In such films, the viewer is expected to understand, the combined weight of armor, arms and dirt dragging down the characters is directly proportional to the movie's thematic heft; the more of the former, THE MORE IMPORTANT THE MOVIE, SO SIT UP AND PAY ATTENTION ALREADY. (Symbolic corollary: good guys are always dirty because they're too busy saving maidens and fluffy kittens to bathe, while baddies are always clean because their priorities are wrong and villainous.)
Enter Excalibur. The backstory is pretty interesting: director John Boorman wanted to make an Aurthrian movie but the studio he approached suggested he tackle Tolkien instead. When he finally did get to make his Arthurian film the sets and costumes were informed by his work prepping Lord of the Rings. Next time you watch Excalibur, imagine you're actually watching the definitive live-action Two Towers. Interesting, huh? Also goes a long way toward explaining why a 6th century legend features 12th century costumes. Kind of. Maybe.
So, yes. 1981. John Boorman gets to make his Arthurian movie, and the result is Excalibur. Actually, the results are Excalibur, one PG version and one R-rated version, the latter featuring "21 more minutes of graphic sex and violence." I'm pretty sure we saw the R-rated version, but the "graphic sex" was a couple of boobs and the "violence" was a few arms hewn off. I know I'm a jaded 21st century movie-goer, but still.
The major problem with Excalibur, (and I am trying to be generous with the absurd anachronisms that crawled across every frame), is this: if one is familiar with the Arthurian legend, it's a pretty straight-forward retelling of Malory's Mort d'Arthur. If, however, one is not familiar with the Arthurian legend, it's a gigantic muddle of a mess, a mucky flick with little character development (much less any really likeable characters) and no plot. There's no prophecy beyond "the dude who yanks out this sword will be king after me" - which happens 20 minutes later. There's no sense of dread at Arthur's decay, no sadness at Lancelot's and Guenevere's betrayal, no sense of urgency to Merlin's machinations or Morgana's scheming. Stuff just happens, the end.

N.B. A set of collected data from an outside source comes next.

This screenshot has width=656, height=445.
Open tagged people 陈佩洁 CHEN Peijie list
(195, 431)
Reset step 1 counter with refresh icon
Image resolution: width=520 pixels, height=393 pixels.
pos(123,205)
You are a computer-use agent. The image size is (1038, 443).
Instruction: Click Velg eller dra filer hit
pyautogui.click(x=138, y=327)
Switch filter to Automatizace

This is not to say the movie is entirely without redeeming features. Nicol Williamson as Merlin makes hash out of every scene he's in; he was probably picking splinters from the scenery out of his teeth for a month after production wrapped. And, of course, the divine Helen Mirren gets her evil on as Morgana, somehow managing to be compelling despite the worst bad extensions and macrame could inflict upon her. And the scenery, filmed in Ireland, is breathtaking. (That does not include Camelot, which looks like it's made of sugar-cubes wrapped in aluminum foil.)
But here's where the Holy Grail conundrum returns. Excalibur is fine, in its way - heavy with its own seriousness, and without any really compelling writing to drive it, yes, but fine. People fight, people sex, people piss and moan. There's some magic and some ladies get naked. Arms get hacked off. Legs get hacked off. People are skewered, blugeoned, bitten and beaten. But it takes itself so damned seriously, and there lies its downfall. It doesn't rise above or move beyond Monty Python. When the lady in the lake holds Excalibur aloft, all I see is some watery tart throwing swords at people. During establishing shots of peasants slogging around in the dirt, it's Dennis the constitutional peasant, being repressed.

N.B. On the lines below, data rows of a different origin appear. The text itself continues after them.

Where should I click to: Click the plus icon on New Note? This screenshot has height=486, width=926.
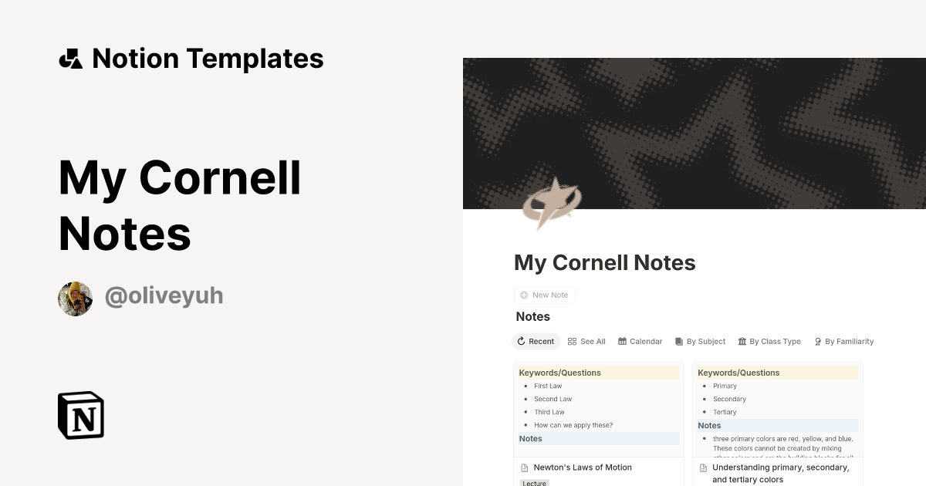pos(522,295)
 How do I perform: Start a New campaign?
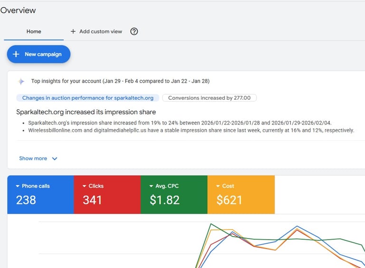(38, 54)
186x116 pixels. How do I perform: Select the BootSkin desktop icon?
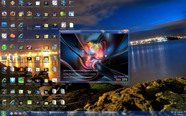click(21, 81)
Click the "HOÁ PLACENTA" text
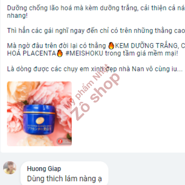This screenshot has width=185, height=185. coord(32,53)
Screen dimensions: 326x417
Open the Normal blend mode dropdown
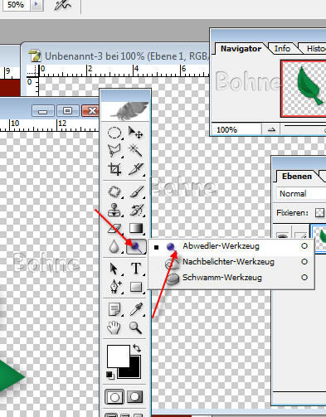[301, 193]
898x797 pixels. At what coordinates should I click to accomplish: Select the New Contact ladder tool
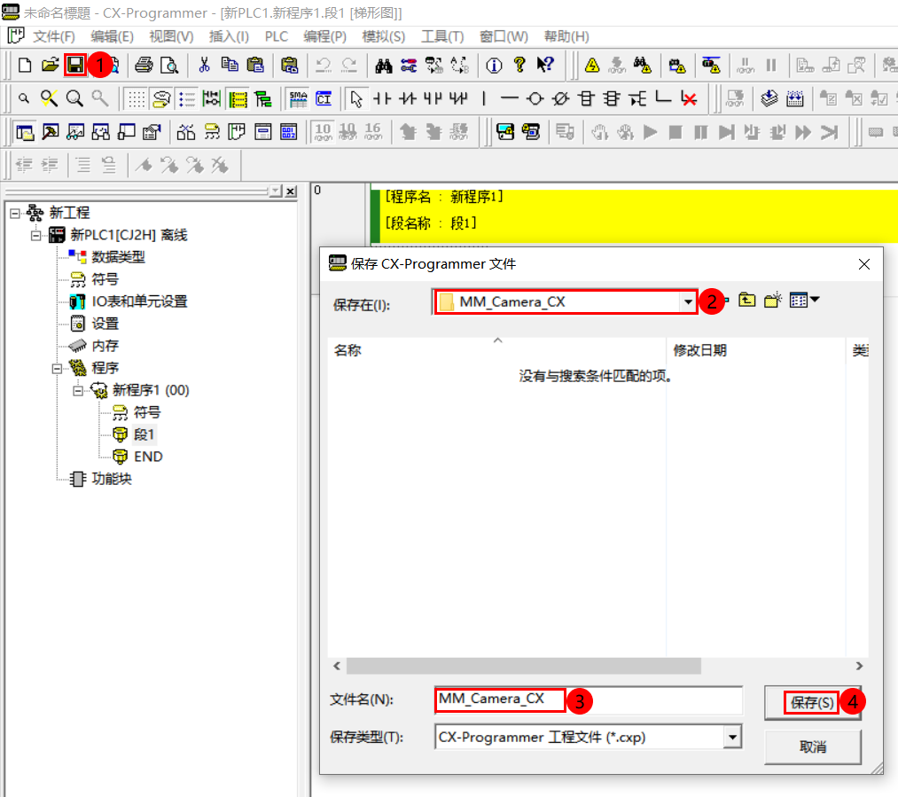(x=383, y=98)
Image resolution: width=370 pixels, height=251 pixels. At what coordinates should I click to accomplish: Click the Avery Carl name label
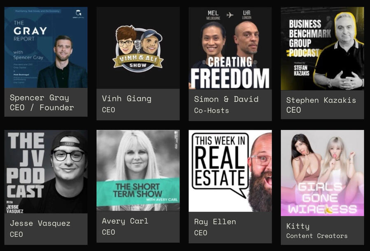tap(125, 221)
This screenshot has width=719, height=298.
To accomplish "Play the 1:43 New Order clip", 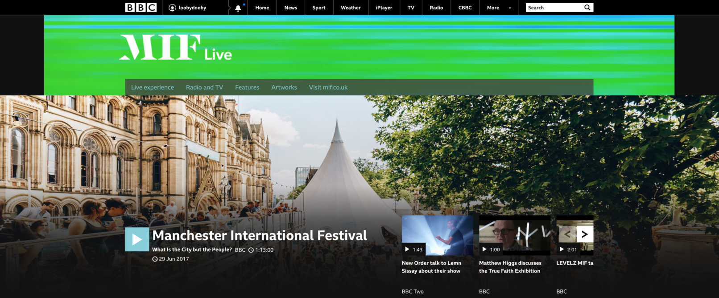I will (437, 235).
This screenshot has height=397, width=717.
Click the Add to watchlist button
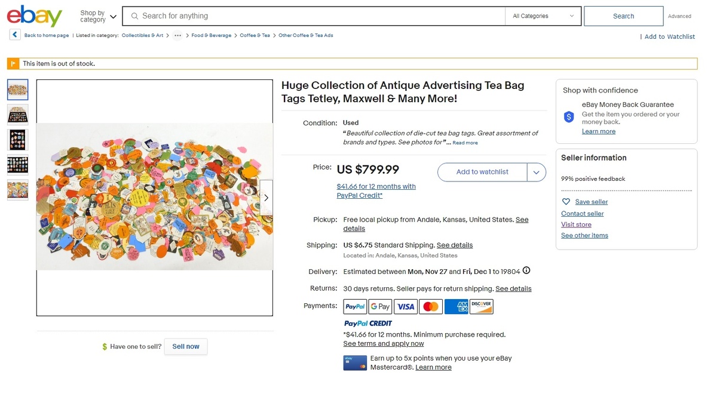pos(482,172)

Only, it's not. Of course. And therein lies the major problem with Excalibur: it never rises beyond the kind of movie that Monty Python made fun of, six years earlier.
Excalibur is, of course, currently being remade.
Monsters: 0.
Adjusted Monster count: 1 watery tart, 1 wizard, 1 lady-wizard, 1 glowing green sword.

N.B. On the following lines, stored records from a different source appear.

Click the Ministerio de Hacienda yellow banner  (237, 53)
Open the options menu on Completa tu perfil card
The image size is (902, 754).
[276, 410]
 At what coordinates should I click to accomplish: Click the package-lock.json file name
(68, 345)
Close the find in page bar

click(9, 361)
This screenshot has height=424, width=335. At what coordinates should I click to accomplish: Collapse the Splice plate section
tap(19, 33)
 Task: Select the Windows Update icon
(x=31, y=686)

Mullets: Arthur sports a full-on mullet!
Hookers, Victims & Doormats: Arthur's mother is a victimized doormat; Guenevere sleeps with her husband's best friend (hooker!) and Morgana gets strangled to death by her own son, conceived by tricking her half-brother into sleeping with her (victimized hooker!)
Awesomeness Quotient: Eight repressed peasants and one tin-foil castle.
Comprehensive Monsters and Mullets Awesomeness Spectrum Placement: Near Krull. (Low.)